▶ [Text for analysis]
---
Foreword

How do we really “fight” climate change? The answer is: We don’t. According to Jack Adam Weber, the notion of “fighting” climate change is part of why it is so insistently in our faces at this moment in human history. Viewing our climate catastrophe as something we must fight is yet another manifestation of our woeful disconnection from Earth, from each other, and from ourselves—what Weber calls our “triangle of resilience relationships.” This estrangement from what matters most to us is actually the root cause of why the potential extinction of all life on Earth is upon us.

Rather than view climate change as something we must fight, Weber invites us to consider that climate change is a self-created wound that is begging to be healed. It is not so much a menace descending from the ethers as it is a shadow arising from within us. It is therefore a wound that, if consciously worked with, can make us whole and benefit the world. This is what Climate Cure is about: our personal and collective wholeness directly translates to global integrity. If we focus only on the external healing of our planet, we miss the transformative psychological and spiritual rite of passage being offered by way of nature’s desecration and destruction. But if we include all of ourselves into a holistic climate model of “interbeing,” as described in the pages ahead, we are likely to make more sufficient and enduring change.

Specifically, Weber writes, “The lack of critical thinking and emotional wisdom that has hastened climate crisis are as unobvious to the naked eye as the cause-and-effect relationship between the greenhouse gas molecules in the atmosphere and the palpable and visible effects of storms, wildfires, droughts, and lethal heat waves. This book is dedicated to the unseen causes of climate crisis deep inside us and largely forgotten by our linear, outward-obsessed, and emotionally immature Western culture.”

Humans tend to assume that healing our planet is as simple as instituting a number of climate agreements between nations which will deliver a series of global climate fixes. Therefore, we may be perplexed when the author shares: “If we are afraid of our grief and despair, we can’t pay much attention to climate crisis. The capacity to bear unhappiness is crucial to climate cure.” In other words, fear (and anxiety) can prevent us from facing our more vulnerable emotions like grief, which is why Weber includes two comprehensive chapters early on to help us masterfully navigate fear and anxiety so we can harvest their inherent wisdom and let go of the ways they cause us to unnecessarily suffer.

Who knew that healing our planet is so inextricably connected with healing ourselves? Serendipitously, because this book addresses how to navigate crisis generally, it is a treasure trove of wisdom for how to heal through many of the challenges surfacing in the midst of the COVID-19 pandemic.

Drawing from his training in Chinese medicine and experience with depth psychology, Weber deeply understands the necessity of tolerating paradox and experiencing that darkness and light are not opposites but different sides of the same coin. “Paradox,” he says, “is another way of describing transformation, the cycle of death and rebirth.”
---
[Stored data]
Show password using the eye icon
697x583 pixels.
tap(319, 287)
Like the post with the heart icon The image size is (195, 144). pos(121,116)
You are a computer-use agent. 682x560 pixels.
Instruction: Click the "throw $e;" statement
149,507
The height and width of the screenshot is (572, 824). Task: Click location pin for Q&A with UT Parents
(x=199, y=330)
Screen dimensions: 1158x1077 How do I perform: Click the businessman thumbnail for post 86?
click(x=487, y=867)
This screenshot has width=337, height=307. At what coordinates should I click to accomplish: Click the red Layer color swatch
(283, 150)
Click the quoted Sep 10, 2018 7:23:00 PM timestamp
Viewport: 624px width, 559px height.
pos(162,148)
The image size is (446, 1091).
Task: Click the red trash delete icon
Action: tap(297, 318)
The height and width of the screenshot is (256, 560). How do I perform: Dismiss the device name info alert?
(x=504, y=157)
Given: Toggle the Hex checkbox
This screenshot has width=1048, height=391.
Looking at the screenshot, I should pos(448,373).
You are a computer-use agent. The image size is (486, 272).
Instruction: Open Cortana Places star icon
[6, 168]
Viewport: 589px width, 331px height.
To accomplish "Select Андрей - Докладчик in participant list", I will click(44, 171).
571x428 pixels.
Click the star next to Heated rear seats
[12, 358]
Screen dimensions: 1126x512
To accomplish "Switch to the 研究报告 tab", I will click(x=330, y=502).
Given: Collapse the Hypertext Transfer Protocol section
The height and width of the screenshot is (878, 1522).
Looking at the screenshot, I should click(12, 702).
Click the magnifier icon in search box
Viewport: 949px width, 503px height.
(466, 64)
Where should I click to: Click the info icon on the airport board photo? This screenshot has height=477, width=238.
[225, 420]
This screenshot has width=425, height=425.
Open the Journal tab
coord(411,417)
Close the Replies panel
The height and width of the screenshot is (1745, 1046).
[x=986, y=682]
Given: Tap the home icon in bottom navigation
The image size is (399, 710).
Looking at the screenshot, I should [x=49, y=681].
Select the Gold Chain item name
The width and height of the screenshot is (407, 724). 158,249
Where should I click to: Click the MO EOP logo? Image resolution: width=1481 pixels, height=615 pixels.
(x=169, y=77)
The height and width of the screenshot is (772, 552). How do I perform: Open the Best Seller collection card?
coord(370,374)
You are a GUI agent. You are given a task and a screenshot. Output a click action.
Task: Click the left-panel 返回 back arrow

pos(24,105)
---
▶ [Required tasks]
1 – Answer these questions using the foreword:
(a) What phrase does Weber use for our relationships with Earth, with each other, and with ourselves?
(b) How many chapters early in the book deal with fear and anxiety?
(c) Besides depth psychology, what training does Weber draw from?
2 – Retype the part of the foreword between "Humans tend to" and "to unnecessarily suffer.", inclusive.

▶ [Answers to the exercises]
1 –
(a) "triangle of resilience relationships"
(b) Two
(c) Chinese medicine

2 –
Humans tend to assume that healing our planet is as simple as instituting a number of climate agreements between nations which will deliver a series of global climate fixes. Therefore, we may be perplexed when the author shares: “If we are afraid of our grief and despair, we can’t pay much attention to climate crisis. The capacity to bear unhappiness is crucial to climate cure.” In other words, fear (and anxiety) can prevent us from facing our more vulnerable emotions like grief, which is why Weber includes two comprehensive chapters early on to help us masterfully navigate fear and anxiety so we can harvest their inherent wisdom and let go of the ways they cause us to unnecessarily suffer.